Duncan pulled the key off the paper and handed it to her.  "Everything," he confirmed.

"Who's Tessa?"

"The reason why you and I can't be together," Duncan replied sadly.  The cold reality of just seeing her name written on a piece of paper brought more pain than he thought he could endure.  It reminded him of happiness lost and the sight of his greatest love lying dead in the middle of a darkened street.  He couldn't and wouldn't ever subject himself to that huge of a loss again.

"She died, didn't she?  And it had something to do with your being Immortal."

He didn't have to answer her directly, the truth was written all over his face.  "Now do you understand?"

"A little, maybe, but not all.  What happened?"  Kate knew she shouldn't ask.  She knew from his expression that the memories hurt deeply but she had to know.  She had to understand why this man who was blessed with the ability to bestow so much affection kept himself isolated.

"She was used as bait," he spat out.  "I managed to rescue her but afterward, I sent her outside with a friend while I stayed inside to satisfy my idiotic curiosity about the man I'd killed.  She was shot by a mugger."

"So, it was a random act of violence that had nothing to do with your Immortality?"   Kate posed the statement as a question, hoping he would see how illogical he was being.

"She wouldn't have been on that street if I was just a stockbroker."

"But if you were just a stockbroker, she might have gone into a liquor store to pick up a bottle of wine for your twentieth anniversary dinner and a robber could have come in with a sawed-off shotgun."  Kate resisted the temptation to wrap her arms around him.  His rigid posture broached no intrusion into his private hell.  And while she respected that, intellectually, she was undaunted and continued, unmercifully.  "Or, you could have had your forty-odd years together but it wouldn't have made a difference because, no matter what, she was going to die.  I'm going to die.  It's something we mortals do.  There's no way to stop it, there's no way to prevent it and, unfortunately, this planet is just teeming with us.  Now, if I understood Benton correctly, you guys may be immortal but you're also human so, unless you're planning to spend the next four hundred years in isolation, which I don't think any human being is capable of, get over it."

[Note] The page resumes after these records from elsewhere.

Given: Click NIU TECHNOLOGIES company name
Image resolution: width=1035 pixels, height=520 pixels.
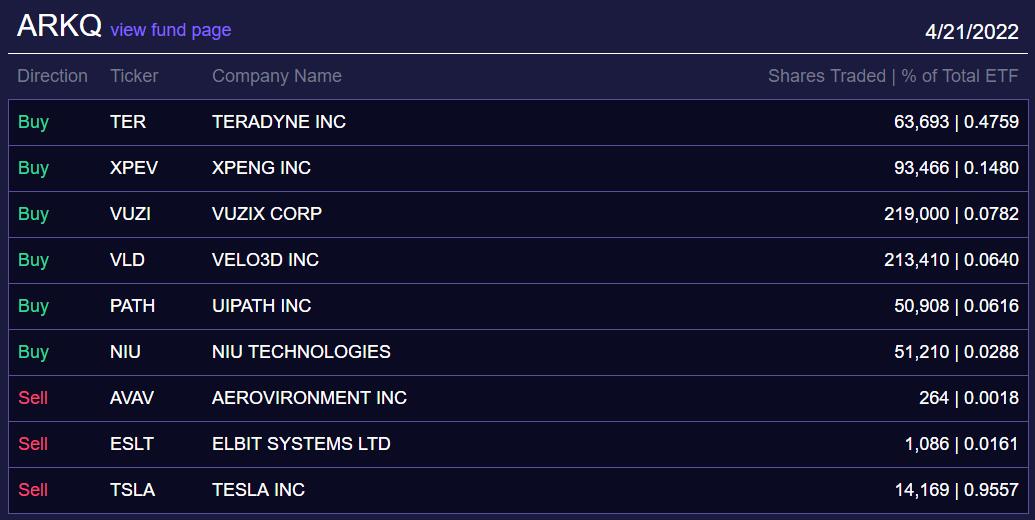Looking at the screenshot, I should 301,352.
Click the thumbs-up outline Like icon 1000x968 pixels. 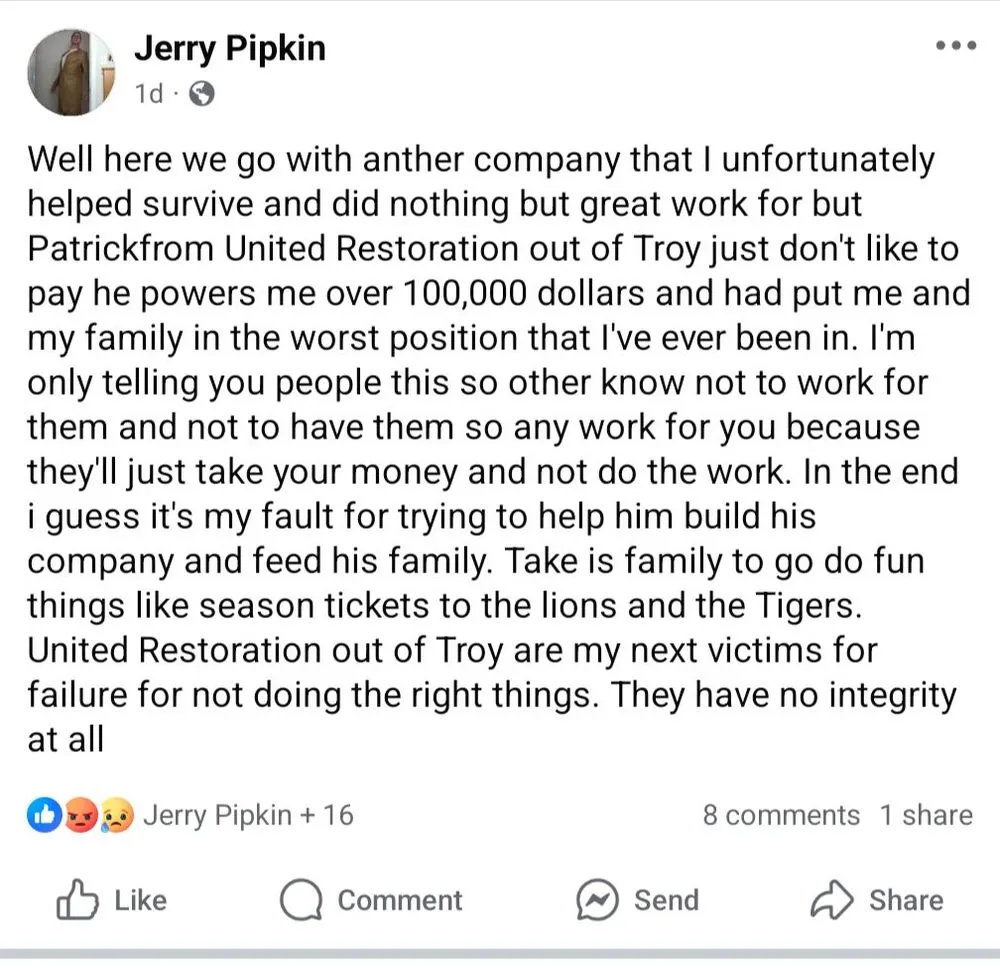click(77, 901)
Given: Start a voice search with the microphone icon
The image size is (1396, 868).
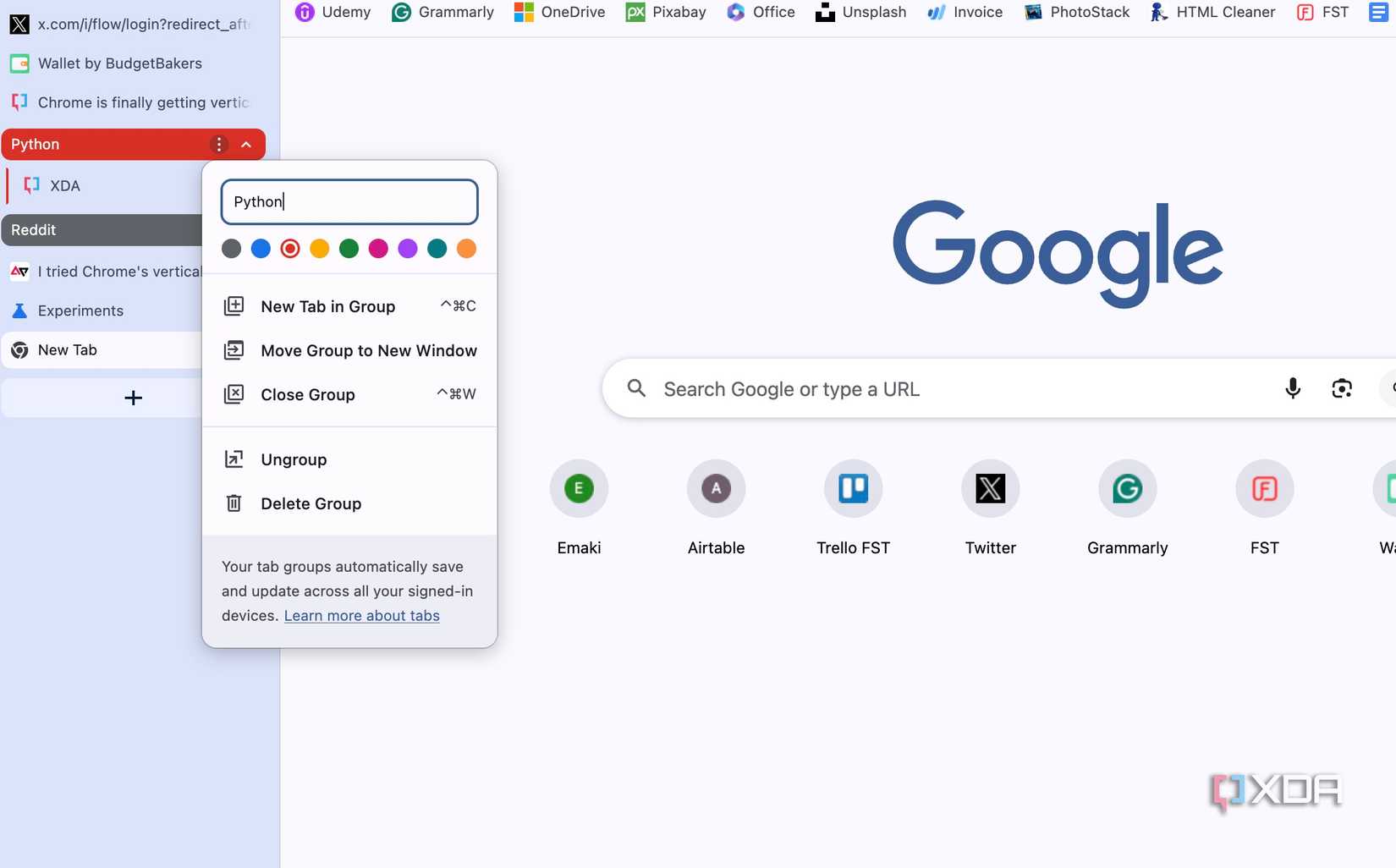Looking at the screenshot, I should 1292,388.
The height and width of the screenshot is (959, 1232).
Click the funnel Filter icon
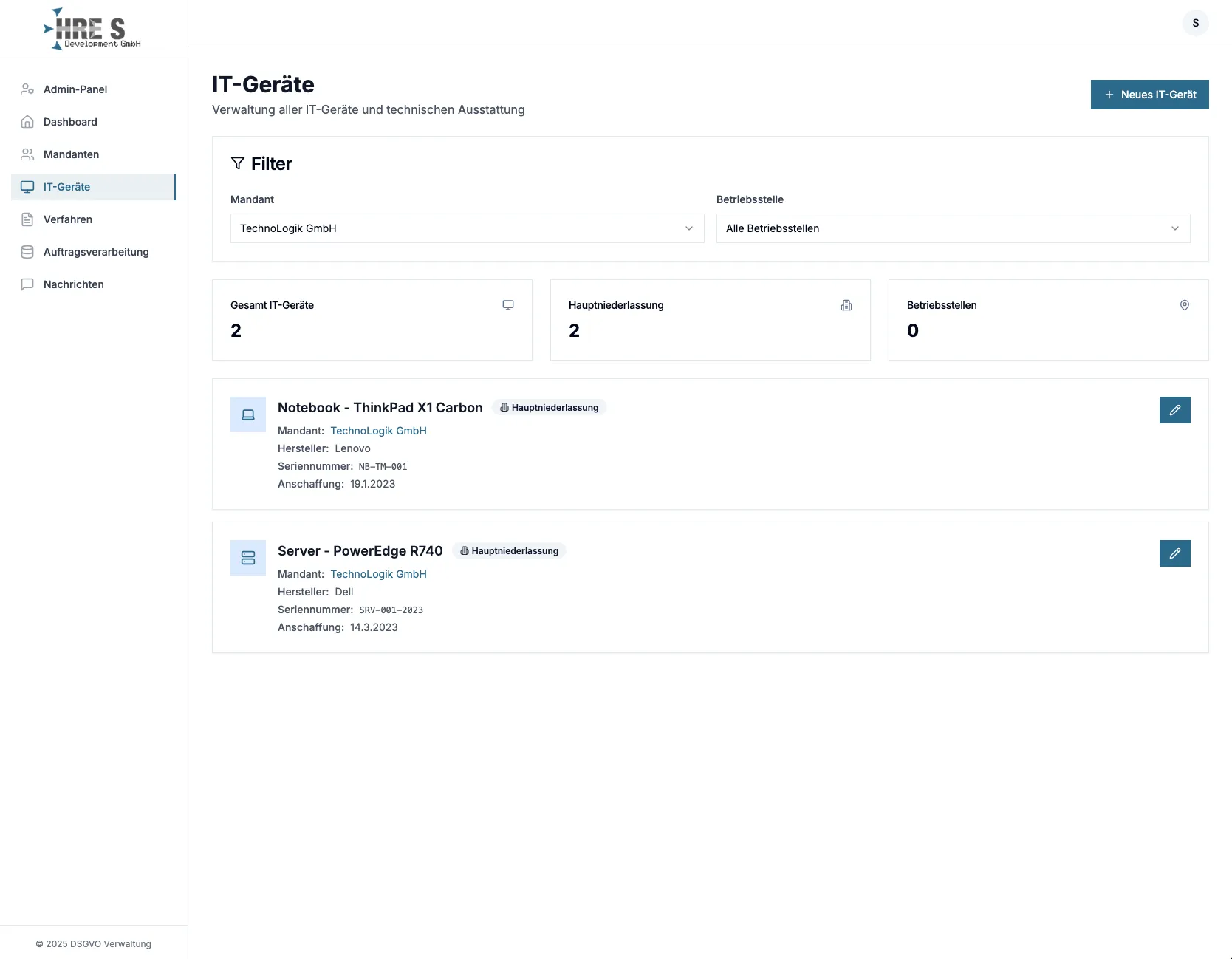pyautogui.click(x=238, y=163)
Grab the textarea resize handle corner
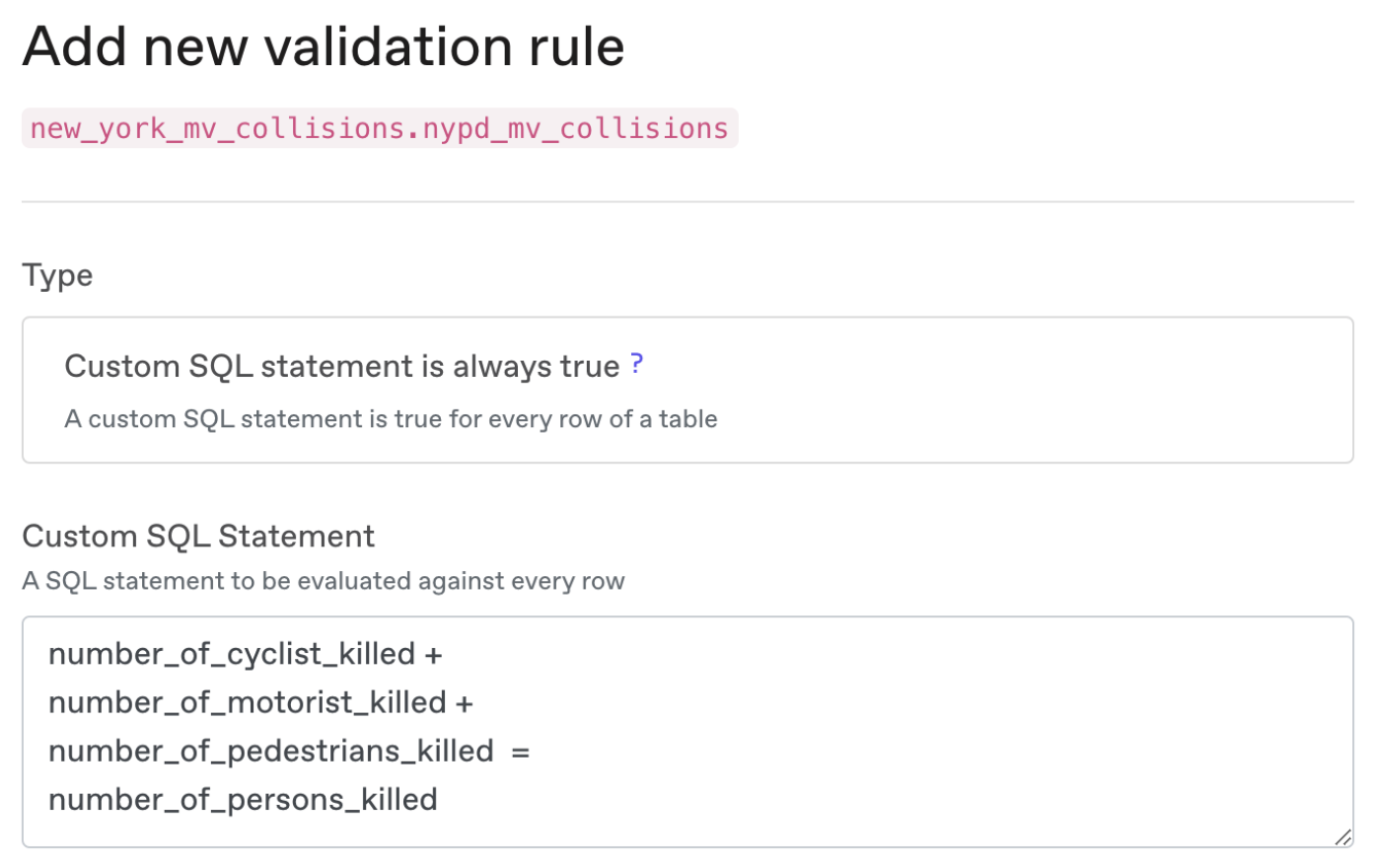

Duncan frantically searched for a logical argument but everything he came up with fell short of contradicting her without looking foolish.  When he stopped long enough to think about it, there was no way to refute what she'd said.  She was right.  Period.  End of discussion.

"Okay," he replied sheepishly, his face a perfect imitation of a properly disciplined hound-dog.

"Okay," Kate echoed then looked around the room.  Such treasures, including the house, all worth hundreds of thousands of dollars, Benton must have been crazy to leave all this wealth to her.  The whole thing was too mind boggling to think about.  "Now what?"

"I guess we go to the bank and fight the suits."

"Got your sword handy?" Kate asked with a twinkle in her eye.